Le 25 août, Aurélie Filippetti se joignait à la vague des frondeurs et quittait le gouvernement de Manuel Valls. Depuis, la députée de Moselle dit se sentir "beaucoup plus libre" et explique vouloir "faire de la politique autrement".

Le 25 août, c'est avec une lettre publiée dans le journal Le Monde qu'Aurélie Filippetti a donné une fin de non-recevoir à Manuel Valls et à son gouvernement. L'ancienne ministre de la Culture qui foulait jusque-là le tapis rouge du festival de Cannes a décidé de claquer la porte. La faute à des désaccords de politique. Fatiguée et refusant "d'avaler des couleuvres", elle a préféré donner sa démission au président de la République.

Et depuis ? Si Arnaud Montebourg s'est illustré (et pas de la meilleure des manières) dans un reportage sur France 2, Aurélie Filippetti s'est elle fait plus discrète. Il y a bien eu quelques photos qui ont filtré dans la presse people, mais la femme politique n'a pas souhaité s'exprimer.

Hier, c'est au micro de France Bleu Lorraine qu'elle a donné de ses nouvelles. Celle qui explique ne pas avoir de plan de carrière veut aujourd'hui "faire de la politique autrement". Comment ? En se tenant à distance de "tout parti politique". Il faut dire qu'en la matière, elle a déjà eu l'occasion de changer d'étiquette.

Ancienne collaboratrice des Verts, elle est entrée au Parti Socialiste en 2006 en devenant conseillère de Ségolène Royal. Désormais, elle semble vouloir se laisser moins facilement encarter.

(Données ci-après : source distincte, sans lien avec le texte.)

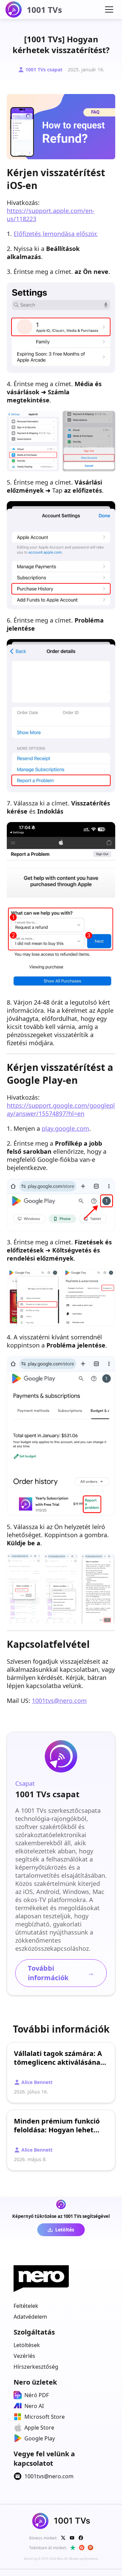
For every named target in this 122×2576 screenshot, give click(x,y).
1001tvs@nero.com (59, 1700)
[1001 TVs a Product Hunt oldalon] (90, 2547)
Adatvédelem (30, 2316)
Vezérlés (24, 2356)
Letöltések (27, 2345)
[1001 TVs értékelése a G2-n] (81, 2547)
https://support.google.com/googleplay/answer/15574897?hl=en (61, 1109)
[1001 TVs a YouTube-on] (72, 2537)
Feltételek (26, 2306)
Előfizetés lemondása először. (56, 234)
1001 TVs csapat (43, 69)
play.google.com (65, 1128)
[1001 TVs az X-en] (63, 2537)
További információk (61, 1973)
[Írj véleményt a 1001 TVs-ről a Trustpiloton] (73, 2547)
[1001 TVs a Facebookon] (81, 2537)
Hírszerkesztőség (36, 2366)
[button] (109, 9)
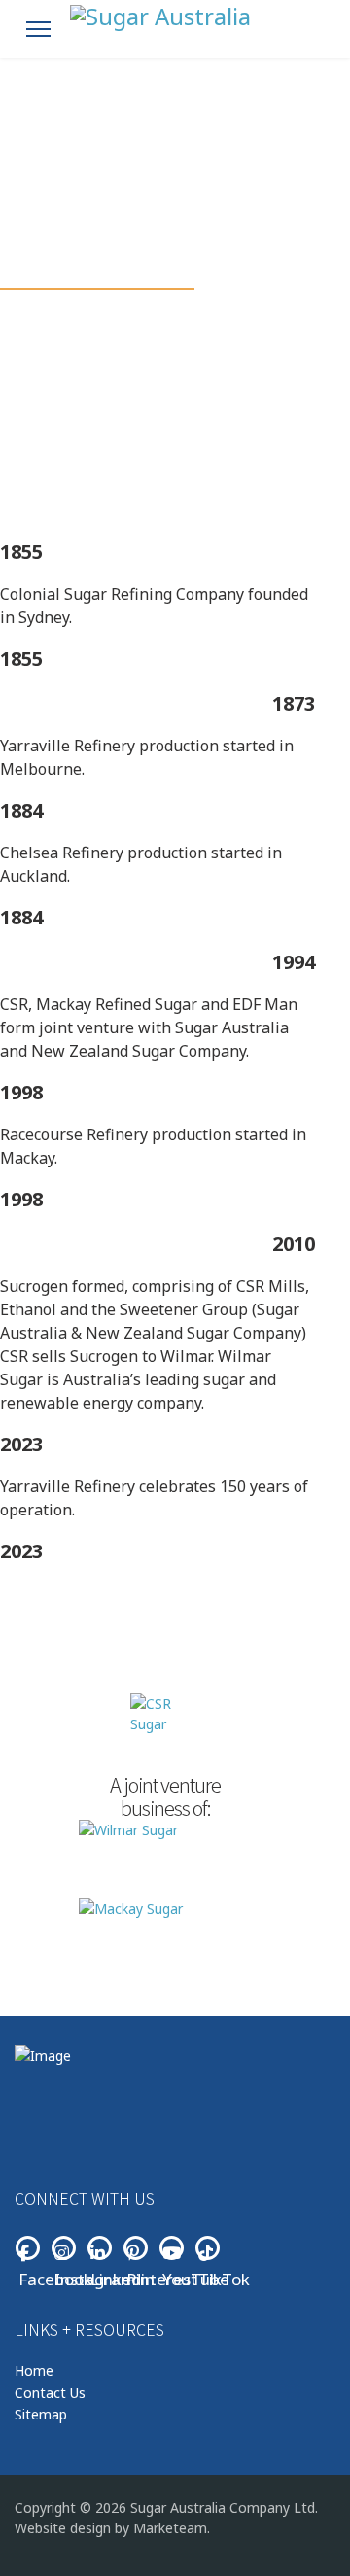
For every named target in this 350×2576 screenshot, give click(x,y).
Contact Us (50, 2393)
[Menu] (38, 29)
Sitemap (41, 2414)
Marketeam (170, 2528)
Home (34, 2370)
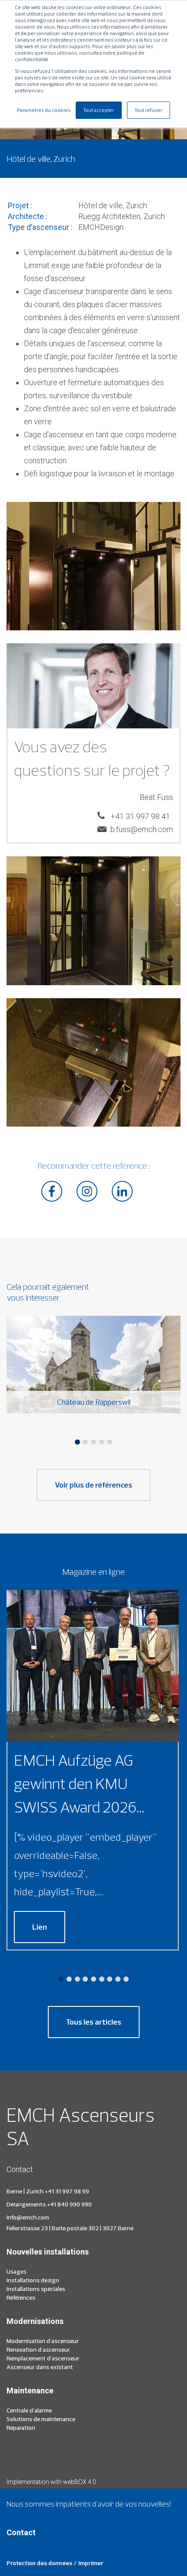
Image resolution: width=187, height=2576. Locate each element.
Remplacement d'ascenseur (43, 2358)
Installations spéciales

"Je me sens beaucoup plus libre. D'ailleurs, cette qualité de liberté de parole devrait être assurée en politique. Même s'il y a la solidarité gouvernementale, quand on n'est plus d'accord avec une ligne politique, il faut partir. C'est un choix difficile mais qui est réfléchi."

Le mystère plane donc sur la suite de sa carrière. Une chose est sûre, Aurélie Filippetti - tout comme Cécile Duflot, l'autre frondeuse - n'est pas prête de faire son retour au gouvernement.